[Dataset entries]

******************************

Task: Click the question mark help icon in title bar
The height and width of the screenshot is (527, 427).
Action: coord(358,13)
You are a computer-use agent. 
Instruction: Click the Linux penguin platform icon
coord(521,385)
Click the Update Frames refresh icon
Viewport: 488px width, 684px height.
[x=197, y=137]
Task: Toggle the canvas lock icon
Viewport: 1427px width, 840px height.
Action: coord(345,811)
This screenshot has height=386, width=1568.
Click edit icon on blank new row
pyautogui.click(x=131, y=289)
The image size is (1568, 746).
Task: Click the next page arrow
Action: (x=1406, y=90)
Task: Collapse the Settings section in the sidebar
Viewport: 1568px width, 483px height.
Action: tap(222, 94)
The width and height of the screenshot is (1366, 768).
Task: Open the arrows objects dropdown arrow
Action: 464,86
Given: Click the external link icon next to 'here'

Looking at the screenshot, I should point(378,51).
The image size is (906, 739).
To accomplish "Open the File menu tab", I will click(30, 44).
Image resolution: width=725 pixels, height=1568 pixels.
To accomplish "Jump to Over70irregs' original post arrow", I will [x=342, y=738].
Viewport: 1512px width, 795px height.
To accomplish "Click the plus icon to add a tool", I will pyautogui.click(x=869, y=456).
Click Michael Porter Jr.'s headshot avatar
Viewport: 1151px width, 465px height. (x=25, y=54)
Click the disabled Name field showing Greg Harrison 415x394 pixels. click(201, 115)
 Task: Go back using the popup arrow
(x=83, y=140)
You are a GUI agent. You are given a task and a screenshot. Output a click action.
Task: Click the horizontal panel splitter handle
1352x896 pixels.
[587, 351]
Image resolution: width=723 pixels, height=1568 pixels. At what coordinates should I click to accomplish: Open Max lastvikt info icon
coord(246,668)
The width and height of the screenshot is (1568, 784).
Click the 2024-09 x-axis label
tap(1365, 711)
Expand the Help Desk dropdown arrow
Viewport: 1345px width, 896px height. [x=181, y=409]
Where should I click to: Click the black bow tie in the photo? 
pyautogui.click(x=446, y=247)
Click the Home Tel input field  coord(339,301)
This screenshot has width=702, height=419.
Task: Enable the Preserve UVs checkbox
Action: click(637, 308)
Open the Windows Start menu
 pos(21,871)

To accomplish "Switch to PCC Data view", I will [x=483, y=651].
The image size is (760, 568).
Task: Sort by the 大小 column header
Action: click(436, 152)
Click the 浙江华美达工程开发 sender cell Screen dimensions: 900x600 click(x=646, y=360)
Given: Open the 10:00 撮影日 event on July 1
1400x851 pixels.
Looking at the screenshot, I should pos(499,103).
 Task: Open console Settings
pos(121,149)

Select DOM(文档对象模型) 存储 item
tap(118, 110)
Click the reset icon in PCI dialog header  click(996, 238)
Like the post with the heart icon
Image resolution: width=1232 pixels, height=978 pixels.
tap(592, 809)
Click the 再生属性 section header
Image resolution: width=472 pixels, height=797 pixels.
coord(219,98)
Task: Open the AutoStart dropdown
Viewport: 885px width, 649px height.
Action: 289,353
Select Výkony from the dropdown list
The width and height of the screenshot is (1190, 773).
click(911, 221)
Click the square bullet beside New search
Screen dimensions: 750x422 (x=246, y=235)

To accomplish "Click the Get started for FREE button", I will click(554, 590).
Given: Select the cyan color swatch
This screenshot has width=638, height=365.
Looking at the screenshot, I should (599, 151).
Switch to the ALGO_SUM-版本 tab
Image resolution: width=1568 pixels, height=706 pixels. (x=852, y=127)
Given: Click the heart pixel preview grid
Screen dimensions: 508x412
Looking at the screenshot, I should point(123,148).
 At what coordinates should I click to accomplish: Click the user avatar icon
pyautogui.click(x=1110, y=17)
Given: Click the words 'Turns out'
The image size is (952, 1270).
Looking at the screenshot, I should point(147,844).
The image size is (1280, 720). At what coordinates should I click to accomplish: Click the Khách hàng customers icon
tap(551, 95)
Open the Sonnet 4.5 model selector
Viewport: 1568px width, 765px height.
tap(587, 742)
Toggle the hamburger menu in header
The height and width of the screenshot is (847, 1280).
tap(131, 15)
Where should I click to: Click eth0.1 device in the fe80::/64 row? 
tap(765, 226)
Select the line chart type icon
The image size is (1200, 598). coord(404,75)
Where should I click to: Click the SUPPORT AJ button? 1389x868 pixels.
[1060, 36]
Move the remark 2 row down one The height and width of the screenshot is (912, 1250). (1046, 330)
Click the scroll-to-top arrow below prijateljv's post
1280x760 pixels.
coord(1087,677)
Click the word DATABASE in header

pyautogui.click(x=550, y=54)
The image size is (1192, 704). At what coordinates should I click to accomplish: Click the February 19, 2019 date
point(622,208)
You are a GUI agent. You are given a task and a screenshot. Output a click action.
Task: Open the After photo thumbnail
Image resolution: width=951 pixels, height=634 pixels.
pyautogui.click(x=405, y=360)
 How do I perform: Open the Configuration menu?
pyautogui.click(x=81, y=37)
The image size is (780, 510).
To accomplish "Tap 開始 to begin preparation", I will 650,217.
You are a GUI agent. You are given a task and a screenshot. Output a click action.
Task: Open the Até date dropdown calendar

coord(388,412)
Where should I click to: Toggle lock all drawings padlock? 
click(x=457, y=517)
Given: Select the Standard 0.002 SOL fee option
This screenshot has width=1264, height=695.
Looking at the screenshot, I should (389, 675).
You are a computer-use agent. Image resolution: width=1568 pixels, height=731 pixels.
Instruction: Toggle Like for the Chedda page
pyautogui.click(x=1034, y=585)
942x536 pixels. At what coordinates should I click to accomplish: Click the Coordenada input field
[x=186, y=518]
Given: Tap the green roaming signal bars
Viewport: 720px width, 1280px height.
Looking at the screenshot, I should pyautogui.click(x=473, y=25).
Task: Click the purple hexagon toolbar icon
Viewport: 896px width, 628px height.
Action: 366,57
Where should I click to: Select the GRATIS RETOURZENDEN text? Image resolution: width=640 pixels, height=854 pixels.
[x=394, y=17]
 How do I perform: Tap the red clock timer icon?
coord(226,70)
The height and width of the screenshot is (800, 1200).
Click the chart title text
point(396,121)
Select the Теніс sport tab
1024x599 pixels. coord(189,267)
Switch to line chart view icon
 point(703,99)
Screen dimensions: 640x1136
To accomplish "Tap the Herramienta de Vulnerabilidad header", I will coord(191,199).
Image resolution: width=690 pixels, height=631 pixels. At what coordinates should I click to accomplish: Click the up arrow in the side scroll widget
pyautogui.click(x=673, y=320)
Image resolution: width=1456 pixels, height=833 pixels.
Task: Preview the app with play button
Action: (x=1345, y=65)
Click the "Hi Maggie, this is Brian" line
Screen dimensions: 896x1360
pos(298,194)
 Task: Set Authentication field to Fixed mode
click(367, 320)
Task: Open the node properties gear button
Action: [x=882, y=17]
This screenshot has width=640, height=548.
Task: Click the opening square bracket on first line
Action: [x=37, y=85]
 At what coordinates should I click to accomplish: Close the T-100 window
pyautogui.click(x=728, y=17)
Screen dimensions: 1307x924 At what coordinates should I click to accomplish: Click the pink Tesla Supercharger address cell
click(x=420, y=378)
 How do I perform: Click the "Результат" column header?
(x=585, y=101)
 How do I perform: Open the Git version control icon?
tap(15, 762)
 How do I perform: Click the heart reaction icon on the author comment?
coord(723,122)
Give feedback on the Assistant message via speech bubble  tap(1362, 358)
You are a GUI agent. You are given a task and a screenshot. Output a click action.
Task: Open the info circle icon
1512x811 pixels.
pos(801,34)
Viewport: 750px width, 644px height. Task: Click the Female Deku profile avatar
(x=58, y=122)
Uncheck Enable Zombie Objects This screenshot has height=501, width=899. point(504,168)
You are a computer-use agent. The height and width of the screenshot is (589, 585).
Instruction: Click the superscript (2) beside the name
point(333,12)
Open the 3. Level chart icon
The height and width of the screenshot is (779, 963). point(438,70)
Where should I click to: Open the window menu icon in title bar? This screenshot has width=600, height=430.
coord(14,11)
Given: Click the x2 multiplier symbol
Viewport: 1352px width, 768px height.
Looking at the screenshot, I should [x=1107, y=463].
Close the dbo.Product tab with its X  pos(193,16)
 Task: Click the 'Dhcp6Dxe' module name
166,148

******************************

Copy the lines above without any change, beginning with the line that contains "Close the dbo.Product" and continuing through the last line.

§ **The result**:
Close the dbo.Product tab with its X  pos(193,16)
 Task: Click the 'Dhcp6Dxe' module name
166,148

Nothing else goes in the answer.